- Directed by: Bill Nolan
- Color process: Black and white
- Production company: M. J. Winkler
- Release date: 1926;
- Running time: 5:50
- Country: United States
- Language: English

= The Feather Pushers =

1925 film

The Feather Pushers is a short animated film featuring Krazy Kat, appearing in January of 1926. It is one of the few Krazy films directed by Bill Nolan who started the third season after the character had two runs previously. It has occasionally been mis-cited as Feather Duster for 1925, but no film by that name appears in the 1925 film magazines or in books about Krazy Kat, but The Feather Pushers appears in January. The release date is also sometimes written as April, but Motion Picture News announced it as a January release. It is not known whether the name is a sendup of a popular boxing series beginning in 1922, The Leather Pushers.

==Plot==
Inside a house, a maid is dusting some ornaments. She then puts down her duster and goes somewhere. A woman enters the room. This woman finds the duster a good hat accessory before putting it on, and going away. The maid returns to the scene and is shocked to see her duster missing. Krazy, who is wandering outside, hears her weeping and comes inside. He feels sorry for her, and decides to help out.
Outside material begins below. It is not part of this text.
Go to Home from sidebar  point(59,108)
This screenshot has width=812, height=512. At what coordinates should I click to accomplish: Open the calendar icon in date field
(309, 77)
Wandering the outside again, Krazy spots a turkey. But before he could take a feather, the turkey is able to lose him. Krazy then spots what appears to be another turkey but is a parasol.

After some trouble with an escaped prisoner, Krazy sees a feathery figure behind a light post. It's a bomb-wielding spy. The spy hurls a bomb at Krazy which blasts the cat sky high. Krazy then lands on a buzzard, and tries to take some tail feathers. The buzzard, however, tosses Krazy away before he can take any. Back on the ground, Krazy comes across a tent where a gremlin with a feather hat emerges. Krazy takes the feathers from the latter's hat, and flees. The gremlin calls out a bigger companion who starts hurling darts at Krazy.

Krazy safely returns to the maid's house. As he presents the new duster with the feathers he collected, the maid is overjoyed. The maid rewards Krazy with kisses and food.